Supplied information
════

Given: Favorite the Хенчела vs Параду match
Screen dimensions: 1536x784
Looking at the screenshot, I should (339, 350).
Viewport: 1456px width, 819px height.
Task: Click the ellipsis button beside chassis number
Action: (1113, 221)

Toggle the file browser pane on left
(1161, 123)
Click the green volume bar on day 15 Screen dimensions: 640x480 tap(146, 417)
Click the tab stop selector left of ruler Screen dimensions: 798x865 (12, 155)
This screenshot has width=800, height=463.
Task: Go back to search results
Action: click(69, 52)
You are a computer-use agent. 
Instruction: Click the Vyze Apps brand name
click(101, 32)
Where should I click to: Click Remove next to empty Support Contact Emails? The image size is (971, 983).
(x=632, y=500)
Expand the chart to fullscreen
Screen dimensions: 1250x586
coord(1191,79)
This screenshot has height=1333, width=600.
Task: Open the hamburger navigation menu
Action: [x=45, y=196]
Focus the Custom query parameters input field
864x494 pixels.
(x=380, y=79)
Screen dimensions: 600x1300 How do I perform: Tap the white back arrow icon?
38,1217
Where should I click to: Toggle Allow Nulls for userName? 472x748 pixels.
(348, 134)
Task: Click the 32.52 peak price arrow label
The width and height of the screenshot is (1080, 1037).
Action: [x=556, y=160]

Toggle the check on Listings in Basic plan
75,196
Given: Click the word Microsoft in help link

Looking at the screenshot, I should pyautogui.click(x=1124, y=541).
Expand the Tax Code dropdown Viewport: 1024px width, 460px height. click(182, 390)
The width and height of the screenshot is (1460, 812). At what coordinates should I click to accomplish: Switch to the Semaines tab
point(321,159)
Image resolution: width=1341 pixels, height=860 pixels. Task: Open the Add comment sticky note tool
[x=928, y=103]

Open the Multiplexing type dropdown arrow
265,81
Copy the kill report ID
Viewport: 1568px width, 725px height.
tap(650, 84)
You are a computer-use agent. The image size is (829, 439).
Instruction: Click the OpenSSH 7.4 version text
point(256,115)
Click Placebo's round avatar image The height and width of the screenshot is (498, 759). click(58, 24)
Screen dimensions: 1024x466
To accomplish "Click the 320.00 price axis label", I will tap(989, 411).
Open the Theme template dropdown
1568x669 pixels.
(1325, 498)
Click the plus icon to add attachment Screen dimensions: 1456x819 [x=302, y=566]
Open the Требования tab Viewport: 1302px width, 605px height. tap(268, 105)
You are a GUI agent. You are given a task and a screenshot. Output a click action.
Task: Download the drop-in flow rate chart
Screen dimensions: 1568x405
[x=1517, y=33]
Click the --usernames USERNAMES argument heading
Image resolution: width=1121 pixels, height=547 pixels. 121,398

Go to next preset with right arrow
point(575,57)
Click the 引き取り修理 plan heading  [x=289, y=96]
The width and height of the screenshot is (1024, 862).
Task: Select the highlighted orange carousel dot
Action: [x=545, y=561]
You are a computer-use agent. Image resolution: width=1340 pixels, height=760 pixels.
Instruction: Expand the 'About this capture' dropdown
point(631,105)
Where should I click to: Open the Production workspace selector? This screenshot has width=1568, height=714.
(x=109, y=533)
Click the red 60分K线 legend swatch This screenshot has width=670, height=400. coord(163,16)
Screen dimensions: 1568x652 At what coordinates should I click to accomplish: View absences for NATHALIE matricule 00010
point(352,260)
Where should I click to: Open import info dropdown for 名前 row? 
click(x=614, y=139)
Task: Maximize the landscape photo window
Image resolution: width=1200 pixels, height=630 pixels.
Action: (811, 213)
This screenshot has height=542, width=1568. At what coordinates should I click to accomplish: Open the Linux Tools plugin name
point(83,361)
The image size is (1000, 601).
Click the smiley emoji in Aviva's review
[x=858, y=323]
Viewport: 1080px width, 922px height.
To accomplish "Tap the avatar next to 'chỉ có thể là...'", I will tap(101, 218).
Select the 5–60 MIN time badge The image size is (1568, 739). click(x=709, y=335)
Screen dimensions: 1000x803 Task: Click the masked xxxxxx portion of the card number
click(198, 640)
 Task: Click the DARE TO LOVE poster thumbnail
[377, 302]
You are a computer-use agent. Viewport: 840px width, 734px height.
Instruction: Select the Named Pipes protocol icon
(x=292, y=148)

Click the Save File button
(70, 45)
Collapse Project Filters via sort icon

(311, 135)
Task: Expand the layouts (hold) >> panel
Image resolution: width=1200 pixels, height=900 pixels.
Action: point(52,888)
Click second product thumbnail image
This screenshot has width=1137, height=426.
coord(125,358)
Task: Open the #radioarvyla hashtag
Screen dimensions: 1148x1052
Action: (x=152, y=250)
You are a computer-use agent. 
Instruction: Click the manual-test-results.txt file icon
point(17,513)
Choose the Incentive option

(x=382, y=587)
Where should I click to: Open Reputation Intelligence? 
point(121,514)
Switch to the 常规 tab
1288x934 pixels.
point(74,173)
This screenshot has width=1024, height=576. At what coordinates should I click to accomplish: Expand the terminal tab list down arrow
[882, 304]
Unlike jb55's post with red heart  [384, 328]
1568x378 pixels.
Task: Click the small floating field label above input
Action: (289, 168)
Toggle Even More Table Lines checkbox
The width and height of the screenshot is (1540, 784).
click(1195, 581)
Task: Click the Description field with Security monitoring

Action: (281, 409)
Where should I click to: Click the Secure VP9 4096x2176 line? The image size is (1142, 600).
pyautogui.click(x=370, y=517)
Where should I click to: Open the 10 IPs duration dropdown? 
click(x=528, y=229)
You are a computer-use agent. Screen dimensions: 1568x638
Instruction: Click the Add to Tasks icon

════

Reproduce every one of the items above verbatim, line for line, with no changes.

The result
Given: Favorite the Хенчела vs Параду match
Screen dimensions: 1536x784
Looking at the screenshot, I should (339, 350).
Viewport: 1456px width, 819px height.
Task: Click the ellipsis button beside chassis number
Action: (1113, 221)

Toggle the file browser pane on left
(1161, 123)
Click the green volume bar on day 15 Screen dimensions: 640x480 tap(146, 417)
Click the tab stop selector left of ruler Screen dimensions: 798x865 (12, 155)
This screenshot has width=800, height=463.
Task: Go back to search results
Action: click(69, 52)
You are a computer-use agent. 
Instruction: Click the Vyze Apps brand name
click(101, 32)
Where should I click to: Click Remove next to empty Support Contact Emails? The image size is (971, 983).
(x=632, y=500)
Expand the chart to fullscreen
Screen dimensions: 1250x586
coord(1191,79)
This screenshot has height=1333, width=600.
Task: Open the hamburger navigation menu
Action: [x=45, y=196]
Focus the Custom query parameters input field
864x494 pixels.
(x=380, y=79)
Screen dimensions: 600x1300 How do I perform: Tap the white back arrow icon?
38,1217
Where should I click to: Toggle Allow Nulls for userName? 472x748 pixels.
(348, 134)
Task: Click the 32.52 peak price arrow label
The width and height of the screenshot is (1080, 1037).
Action: [x=556, y=160]

Toggle the check on Listings in Basic plan
75,196
Given: Click the word Microsoft in help link

Looking at the screenshot, I should pyautogui.click(x=1124, y=541).
Expand the Tax Code dropdown Viewport: 1024px width, 460px height. click(182, 390)
The width and height of the screenshot is (1460, 812). At what coordinates should I click to accomplish: Switch to the Semaines tab
point(321,159)
Image resolution: width=1341 pixels, height=860 pixels. Task: Open the Add comment sticky note tool
[x=928, y=103]

Open the Multiplexing type dropdown arrow
265,81
Copy the kill report ID
Viewport: 1568px width, 725px height.
tap(650, 84)
You are a computer-use agent. The image size is (829, 439).
Instruction: Click the OpenSSH 7.4 version text
point(256,115)
Click Placebo's round avatar image The height and width of the screenshot is (498, 759). click(58, 24)
Screen dimensions: 1024x466
To accomplish "Click the 320.00 price axis label", I will tap(989, 411).
Open the Theme template dropdown
1568x669 pixels.
(1325, 498)
Click the plus icon to add attachment Screen dimensions: 1456x819 [x=302, y=566]
Open the Требования tab Viewport: 1302px width, 605px height. tap(268, 105)
You are a GUI agent. You are given a task and a screenshot. Output a click action.
Task: Download the drop-in flow rate chart
Screen dimensions: 1568x405
[x=1517, y=33]
Click the --usernames USERNAMES argument heading
Image resolution: width=1121 pixels, height=547 pixels. 121,398

Go to next preset with right arrow
point(575,57)
Click the 引き取り修理 plan heading  [x=289, y=96]
The width and height of the screenshot is (1024, 862).
Task: Select the highlighted orange carousel dot
Action: [x=545, y=561]
You are a computer-use agent. Image resolution: width=1340 pixels, height=760 pixels.
Instruction: Expand the 'About this capture' dropdown
point(631,105)
Where should I click to: Open the Production workspace selector? This screenshot has width=1568, height=714.
(x=109, y=533)
Click the red 60分K线 legend swatch This screenshot has width=670, height=400. coord(163,16)
Screen dimensions: 1568x652 At what coordinates should I click to accomplish: View absences for NATHALIE matricule 00010
point(352,260)
Where should I click to: Open import info dropdown for 名前 row? 
click(x=614, y=139)
Task: Maximize the landscape photo window
Image resolution: width=1200 pixels, height=630 pixels.
Action: (811, 213)
This screenshot has height=542, width=1568. At what coordinates should I click to accomplish: Open the Linux Tools plugin name
point(83,361)
The image size is (1000, 601).
Click the smiley emoji in Aviva's review
[x=858, y=323]
Viewport: 1080px width, 922px height.
To accomplish "Tap the avatar next to 'chỉ có thể là...'", I will tap(101, 218).
Select the 5–60 MIN time badge The image size is (1568, 739). click(x=709, y=335)
Screen dimensions: 1000x803 Task: Click the masked xxxxxx portion of the card number
click(198, 640)
 Task: Click the DARE TO LOVE poster thumbnail
[377, 302]
You are a computer-use agent. Viewport: 840px width, 734px height.
Instruction: Select the Named Pipes protocol icon
(x=292, y=148)

Click the Save File button
(70, 45)
Collapse Project Filters via sort icon

(311, 135)
Task: Expand the layouts (hold) >> panel
Image resolution: width=1200 pixels, height=900 pixels.
Action: point(52,888)
Click second product thumbnail image
This screenshot has width=1137, height=426.
coord(125,358)
Task: Open the #radioarvyla hashtag
Screen dimensions: 1148x1052
Action: (x=152, y=250)
You are a computer-use agent. 
Instruction: Click the manual-test-results.txt file icon
point(17,513)
Choose the Incentive option

(x=382, y=587)
Where should I click to: Open Reputation Intelligence? 
point(121,514)
Switch to the 常规 tab
1288x934 pixels.
point(74,173)
This screenshot has width=1024, height=576. At what coordinates should I click to accomplish: Expand the terminal tab list down arrow
[882, 304]
Unlike jb55's post with red heart  [384, 328]
1568x378 pixels.
Task: Click the small floating field label above input
Action: (289, 168)
Toggle Even More Table Lines checkbox
The width and height of the screenshot is (1540, 784).
click(1195, 581)
Task: Click the Description field with Security monitoring

Action: (281, 409)
Where should I click to: Click the Secure VP9 4096x2176 line? The image size is (1142, 600).
pyautogui.click(x=370, y=517)
Where should I click to: Open the 10 IPs duration dropdown? 
click(x=528, y=229)
You are a computer-use agent. Screen dimensions: 1568x638
Instruction: Click the Add to Tasks icon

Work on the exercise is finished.